Is the donated blood safe from infections?

Blood safety is taken very seriously. Every donated unit used is screened for transmissible infections, including HIV, hepatitis B, hepatitis C and others, following national blood-safety standards. Donors are also screened before donating. This testing has made transfusion-transmitted infection very rare today. On top of testing, your unit is correctly grouped and cross-matched, and your identity is confirmed at the bedside before the transfusion starts. These layered checks protect you from both infection and mismatch. If you have any worry about the source or safety of your blood, ask your CION team. We believe in transparent answers, and you deserve to feel confident about every step of your care.

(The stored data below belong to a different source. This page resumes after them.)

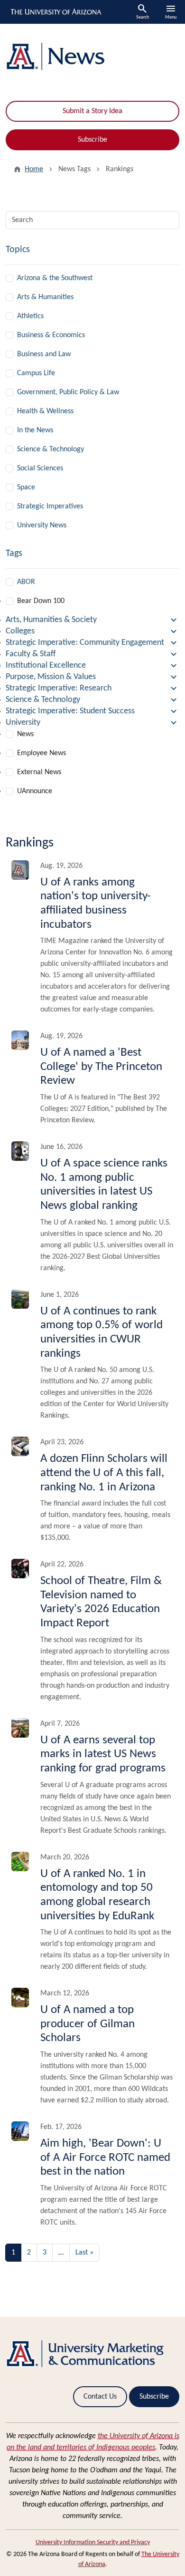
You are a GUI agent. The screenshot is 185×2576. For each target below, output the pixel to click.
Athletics (30, 316)
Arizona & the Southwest (54, 278)
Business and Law (44, 354)
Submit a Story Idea (92, 111)
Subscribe (92, 140)
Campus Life (36, 373)
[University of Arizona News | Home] (92, 56)
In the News (35, 430)
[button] (92, 620)
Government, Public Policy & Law (68, 392)
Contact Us (100, 2397)
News (25, 734)
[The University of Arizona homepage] (55, 12)
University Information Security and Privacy (93, 2542)
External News (39, 772)
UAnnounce (34, 791)
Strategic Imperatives (50, 506)
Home (34, 169)
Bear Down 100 (41, 601)
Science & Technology (50, 449)
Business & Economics (51, 335)
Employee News (41, 753)
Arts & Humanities (45, 297)
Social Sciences (40, 468)
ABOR (26, 582)
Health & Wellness (45, 411)
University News (41, 525)
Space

What should I tell my doctor before a transfusion?

Share your full history so we can keep you safe. Tell us about any previous transfusion and whether you had a reaction, such as fever, chills, rash or breathlessness. Mention any known allergies, your current medicines, and any heart, lung or kidney problems, since these affect how quickly blood can be given. Let us know if you are pregnant or have been pregnant, as this can matter for matching. Also share any religious or personal preferences about transfusion so we can discuss your options openly. The more we know, the better we can plan a safe, comfortable transfusion. At CION your 45-minute consultation gives time for all of this.